The police had been investigating Rosaleen for many years, and been collecting evidence against her, including photos of her taking part in rituals, considered pornographic at the time. It wasn’t long before they knew that Eugene was also taking part in these activities. Before they could arrest him, Eugene had left on a European concert tour, which included a visit to Buckingham Palace, where he was knighted.
When Sir Eugene returned to Australia in 1956, the police searched his luggage and found 1000 pornographic images, as well as masks and incense for rituals. Eugene now made a terrible mistake. He hadn’t been arrested or charged, and could have refused to answer any questions. Instead, he naively agreed to a police interview without a lawyer. Perhaps he thought a simple chat would clear the whole mess up – instead, they confronted him with the photographs and letters.
Rather than deny everything or pretend it had all been a silly joke, Eugene made a remarkably full and frank confession. He was now looking at a charge of scandalous conduct, which could bring a prison sentence of several years. His fall came swiftly – stood down from his positions and left to face the music alone, he was found guilty, and fined £100 for breaching the Customs Act. Although never charged for scandalous conduct, word soon got around as to what lay behind his court case.
Sir Eugene resigned, and left Australia in disgrace on his 63rd birthday, his career in ruins, and his wife on the next plane to America. He never recovered from the scandal, and died six years later, after suffering poor health. But a decade on, his vision became a reality. Although there was no reconciliation for Eugene, his portrait was hung in the Opera House library, there is a bust of him in the Opera House foyer, and the ABC named its main concert venue after him. In such ways we have tried to atone for once again taking down a foreign genius.

Given data:
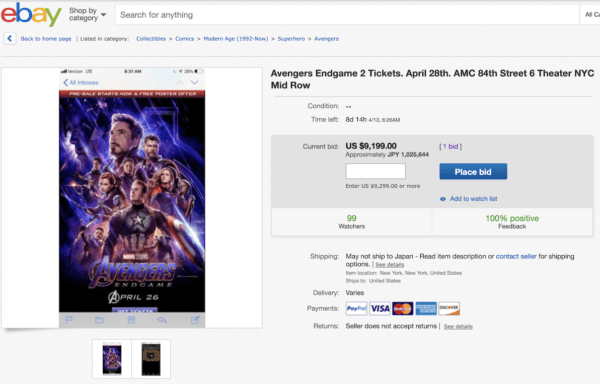Open the Avengers breadcrumb category
600x384 pixels.
pos(326,39)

Problem set:
a) Rewrite the paragraph of the passage on Sir Eugene's scandal that begins "Rather than deny everything" as a short bulleted list, keeping its main facts.
b) Carry on the passage about Sir Eugene's scandal from its final sentence.
None of the material is needed for this work.

Answers to the exercises:
a)
- Eugene gave a full and frank confession instead of denying everything or calling it a joke.
- He faced a possible charge of scandalous conduct, which could carry a prison sentence of several years.
- He was stood down from his positions and left to face the case alone.
- He was found guilty and fined £100 for breaching the Customs Act.
- He was never charged with scandalous conduct, but word spread about what lay behind the court case.

b)
So when you look at the Sydney Opera House, blazing out pure and white against the brilliant blue harbour, remember that it is intimately connected with illegal sex and dark magic, and that we owe it to a man seen as a pervert and a disgrace. Thus are all things bound up strangely, one with another.
Eugene is the English form of Eugenios, from the Greek meaning “well born”, meaning born into a wealthy, noble, or highly-regarded family. The word eugenics comes from the same source, to indicate that only those of good “stock” should be permitted to reproduce.
Although there are several saints named Eugene, and four popes, the name never took off the way some other saints names have, and it wasn’t common during the Middle Ages. It received a boost in the 17th and 18th centuries, due to Prince Eugene of Savoy, one of the most successful military commanders in European history, and the greatest Austrian general of all time. However, the name was more popular in continental Europe than in Britain.
I was surprised to see from the historical records that Eugene was used as a female name much more often than I expected, and that in Australian records, numbers of male and female Eugenes were almost even. It did take me aback that Eugene was basically a unisex name in Australia.
Eugene is a name that, for many years, has had a rather dorky, uncool image. It’s a name that people seem to love bashing on blogs and forums. But I think it sounds very elegant – I see it as an intellectual name rather than a nerdy one. And the nickname Gene is pretty cool. Looking for something different, but with history and style? Maybe Eugene is the name you’ve been searching for.
Name Combinations for Eugene
Eugene Francis, Eugene Joseph, Eugene Redmond, Eugene Spencer, Eugene Victor, Eugene Walter
Brothers for Eugene
Basil, Giles, Nicholas, Quentin, Rufus, Wilfred
Sisters for Eugene
Adela, Clematis, Gertrude, Mary, Susanna, Thais
POLL RESULT: Eugene received an approval rating of 54%. 28% of people thought it was okay, but 26% disliked it.